“Oceans” is the second of an annual Earth Day movie release by Disney Studio’s new Disneynature label. The series is designed to draw attention to the planet, thereby drawing in crowds during the sluggish post-spring break, pre-summer vacation season. Judging from the audience at the viewing I attended, the strategy is working: hoards of young Planeteers were there for a neighborhood Earth Day celebration, or so it was explained to me by one of the mothers after the movie ended.
I was there with my 4-year-old grandson, Miles, who couldn’t care less about Earth Day or saving the planet, although he is very good at putting away his toys and throwing his popsicle sticks into the trash. We went to the movie simply because he loves fishies.
“Oceans” was made by the same team of documentarians that made the remarkable “Winged Migration” (2003), which partnered stunning cinematography with lush French impressionist music to create a gorgeous work of art. Unfortunately, “Oceans” falls short of the expectations created by the earlier film. While the camera work is impressive and occasionally even breathtaking, especially clips of the massive rolling sea, the film lacks the charm and emotional connection of “Winged Migration” or even last year’s “Earth.” The music, by Bruno Coulais, is pleasant but not moving. The film as a whole feels less like a celebration of sea life than like a preachy documentary — especially with Pierce Brosnan’s stern, dispassionate narration.

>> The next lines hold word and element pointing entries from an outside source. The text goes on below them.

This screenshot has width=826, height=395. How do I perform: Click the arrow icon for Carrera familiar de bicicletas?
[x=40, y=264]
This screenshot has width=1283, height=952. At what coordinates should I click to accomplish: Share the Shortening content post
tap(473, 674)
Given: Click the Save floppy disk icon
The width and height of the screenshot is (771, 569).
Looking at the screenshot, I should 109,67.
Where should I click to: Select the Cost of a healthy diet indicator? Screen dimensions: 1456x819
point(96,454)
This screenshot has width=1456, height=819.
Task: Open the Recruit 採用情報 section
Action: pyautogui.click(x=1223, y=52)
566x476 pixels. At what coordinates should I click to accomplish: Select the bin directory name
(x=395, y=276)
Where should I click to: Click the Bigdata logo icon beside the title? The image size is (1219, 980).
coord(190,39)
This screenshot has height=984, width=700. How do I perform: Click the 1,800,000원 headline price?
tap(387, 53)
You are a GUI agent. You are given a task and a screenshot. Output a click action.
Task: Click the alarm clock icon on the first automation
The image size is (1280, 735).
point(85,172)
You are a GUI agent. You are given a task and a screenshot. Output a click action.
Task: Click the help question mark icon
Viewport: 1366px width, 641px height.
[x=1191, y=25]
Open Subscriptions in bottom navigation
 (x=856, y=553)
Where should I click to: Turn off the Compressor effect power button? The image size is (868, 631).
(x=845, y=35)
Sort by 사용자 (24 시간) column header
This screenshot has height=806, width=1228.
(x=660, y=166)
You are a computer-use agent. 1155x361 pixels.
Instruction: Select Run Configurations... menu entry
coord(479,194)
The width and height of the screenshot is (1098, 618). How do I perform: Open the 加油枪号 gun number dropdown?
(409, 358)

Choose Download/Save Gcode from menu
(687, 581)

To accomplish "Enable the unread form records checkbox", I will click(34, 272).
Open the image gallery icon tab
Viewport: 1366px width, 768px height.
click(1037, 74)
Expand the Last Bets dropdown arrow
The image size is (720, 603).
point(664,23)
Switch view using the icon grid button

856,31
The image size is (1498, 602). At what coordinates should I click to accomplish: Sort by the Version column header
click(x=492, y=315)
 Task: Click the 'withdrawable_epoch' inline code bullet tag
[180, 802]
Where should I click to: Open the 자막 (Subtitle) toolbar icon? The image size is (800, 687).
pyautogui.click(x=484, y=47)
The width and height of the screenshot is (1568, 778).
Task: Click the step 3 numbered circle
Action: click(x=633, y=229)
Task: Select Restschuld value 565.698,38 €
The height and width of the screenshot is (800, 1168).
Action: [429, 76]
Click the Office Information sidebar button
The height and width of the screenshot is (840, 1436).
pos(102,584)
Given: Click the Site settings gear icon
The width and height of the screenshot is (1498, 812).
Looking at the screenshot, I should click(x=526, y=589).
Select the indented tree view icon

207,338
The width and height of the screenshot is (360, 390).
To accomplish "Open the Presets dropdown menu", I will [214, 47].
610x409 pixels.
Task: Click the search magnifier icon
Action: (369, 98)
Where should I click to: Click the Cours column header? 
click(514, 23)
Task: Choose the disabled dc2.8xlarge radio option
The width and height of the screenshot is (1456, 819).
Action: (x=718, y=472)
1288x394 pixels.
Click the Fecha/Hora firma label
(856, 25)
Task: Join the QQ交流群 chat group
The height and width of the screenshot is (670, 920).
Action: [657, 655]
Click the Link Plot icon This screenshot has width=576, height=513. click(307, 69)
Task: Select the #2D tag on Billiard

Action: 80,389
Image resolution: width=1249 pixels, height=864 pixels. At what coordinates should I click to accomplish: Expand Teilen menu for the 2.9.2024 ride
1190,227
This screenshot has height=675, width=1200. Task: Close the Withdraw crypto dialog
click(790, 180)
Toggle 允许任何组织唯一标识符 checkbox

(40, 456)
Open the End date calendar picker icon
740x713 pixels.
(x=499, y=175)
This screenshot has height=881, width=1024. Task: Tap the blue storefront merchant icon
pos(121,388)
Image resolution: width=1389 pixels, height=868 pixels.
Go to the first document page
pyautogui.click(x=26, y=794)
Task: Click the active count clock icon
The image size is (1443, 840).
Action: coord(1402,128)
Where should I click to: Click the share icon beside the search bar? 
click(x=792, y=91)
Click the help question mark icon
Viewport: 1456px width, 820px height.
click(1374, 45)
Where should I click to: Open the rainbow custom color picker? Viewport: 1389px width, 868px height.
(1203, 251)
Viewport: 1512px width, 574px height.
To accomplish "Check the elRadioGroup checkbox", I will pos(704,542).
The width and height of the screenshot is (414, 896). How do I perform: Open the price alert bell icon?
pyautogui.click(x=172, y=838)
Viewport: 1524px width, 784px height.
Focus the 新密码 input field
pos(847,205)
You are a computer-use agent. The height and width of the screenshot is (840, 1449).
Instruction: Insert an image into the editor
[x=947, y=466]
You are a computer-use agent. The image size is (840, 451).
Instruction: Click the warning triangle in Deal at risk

Before the film ended, the neighborhood Earth Day celebrants were crawl- ing over the seats, running along the aisles, tossing popcorn at one another, and in every way expressing their lack of interest in the film as their mothers tried in vain to corral them. They couldn’t wait to get out to the video arcade in the theater lobby. (Meanwhile — not to brag — my little Miles, a true lover of fish, was delightedly calling out the names of every creature that appeared on the screen.)
I shouldn’t be so flippant. There is much to like about this movie, which was filmed over the course of four years in over 50 underwater locations. It captures some astounding footage of unusual sea creatures, and demonstrates the often symbiotic relationship of predators and cleaners, fish and plant life. Thoughtfully, the editors cut away just before the blood begins spurting as sharks and whales snatch sea lions into their massive jaws. We do, however, see crabs munching on the drumsticks of other crabs and flocks of predatory birds diving in to snatch up baby turtles as they make a frantic dash for the sea. “Only one in a thousand turtles will survive their first day, but that is enough to assure the survival of the species,” Brosnan intones.
I guess what really bothered me about the film was the obligatory ending, with Brosnan telling us that humans are destroying the seas and the planet itself. Now, don’t get me wrong. I do think we should take care of what we have. That’s one of the reasons I’m such a proponent of private property: we take care of the things we own, though we tend to ignore or abuse the things that belong to others. But activists today seem to want humans to leave the planet to the animals entirely, forgetting that humans are animals too. If it’s okay for birds to eat 999 out of a thousand baby turtles, why isn’t it equally okay for humans to eat fish? Especially if those fish are farmed, harvested, replaced, and sustained by the humans?
Yes, we humans use tools and technology, and that makes us able to do greater damage. The film shows trash carried to the ocean and refuse dumped into rivers, and this is indeed troubling. But we aren’t the only animals that leave their refuse behind. When I walk to work every morning, I have to dodge big blobs of excrement left by the flocks of Canada geese that have permanently immigrated to our community — without papers, visas, or green cards, I might add.
“Oceans” shows a crablike creature (Miles would know its official name) cleaning out its cave by expelling sand and excrement and just leaving it there by the front door. By contrast, people employ water treatment plans to clean and reuse the water we expel from our homes and businesses. And my human neighbors carry plastic bags to clean up after their pampered pooches, who would otherwise blithely leave their refuse behind to decompose in the sun.
In fact, businesses everywhere in the developed world are doing their best to control pollution while still producing the goods that contribute to our wellbeing. The oil slick now heading for shore in the Gulf of Mexico is a tragedy, but scientists are working around the clock to figure out how to stop the gusher and clean up the mess. Moreover, BP would have begun burning the oil immediately, before it had time to spread, if environmentalists hadn’t urged the government to prevent the controlled burnoff because of the smoke pollution it would have caused. I have confidence that by the time this magazine reaches its readers, the problem will be under control and safeguards will be in place at all remaining wells to prevent a similar occurrence.
“Oceans” reminds us to be mindful of our neighbors under the water as well as those on land. But it is a delicate balancing act that humans create — maximizing our quality of life while avoiding accidents and disasters. It’s a balancing act every bit as complex as those taking place in the world beneath the sea.